Short-term prognosis of critically ill surgical patients: the impact of duration of invasive organ support therapies.

Author information

1
Department of Surgery, Campus Grosshadern, Ludwig-Maximilians University Munich, D-81377 Munich, Germany.

Abstract

PURPOSE:

We wanted to identify the importance of the duration of invasive ventilation and of renal replacement therapy for short-term prognosis of surgical patients treated in an intensive care unit (ICU).

METHODS:

We analyzed adult patients (n = 1462) who had an ICU length of stay of more than 4 days and who were followed up until the end of the short-term phase after ICU admission.
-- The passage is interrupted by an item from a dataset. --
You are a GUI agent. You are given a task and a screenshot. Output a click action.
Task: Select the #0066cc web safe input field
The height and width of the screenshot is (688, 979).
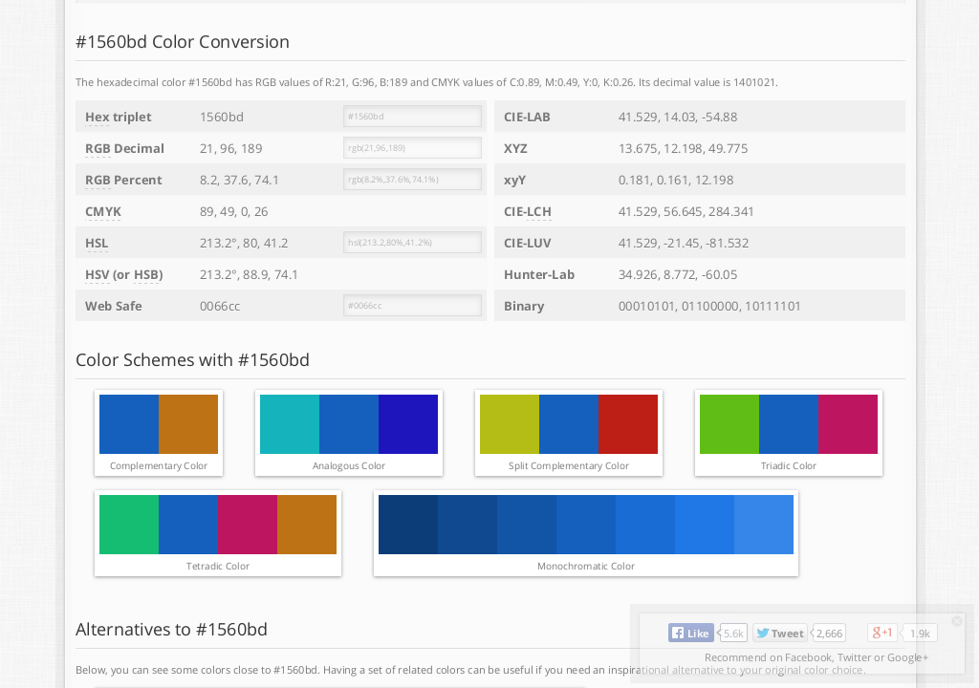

Duration of different invasive therapies was evaluated by constructing specific vectors that tested effects of time-dependent variables on outcome after a lag time of 7 days.

MEASUREMENTS AND MAIN RESULTS:

Eight hundred eight patients (56.6%) were still alive at the end of the short-term phase. During the short-term phase, 85.3% of the 1462 patients required invasive ventilation, and 16.1%, a continuous renal replacement therapy. Besides the underlying disease and disease severity at ICU admission, the need for invasive ventilation or renal replacement therapy was associated with poorer outcome. Duration of invasive ventilation shortened survival if treatment lasted for more than 11 days (nonlinear association). In contrast, duration of renal replacement therapy was unimportant for short-term prognosis.

CONCLUSION:

Prolonged duration of invasive ventilation but not of renal replacement therapy is inversely related to short-term survival.

PMID:
21737240
DOI:
10.1016/j.jcrc.2011.05.017
[Indexed for MEDLINE]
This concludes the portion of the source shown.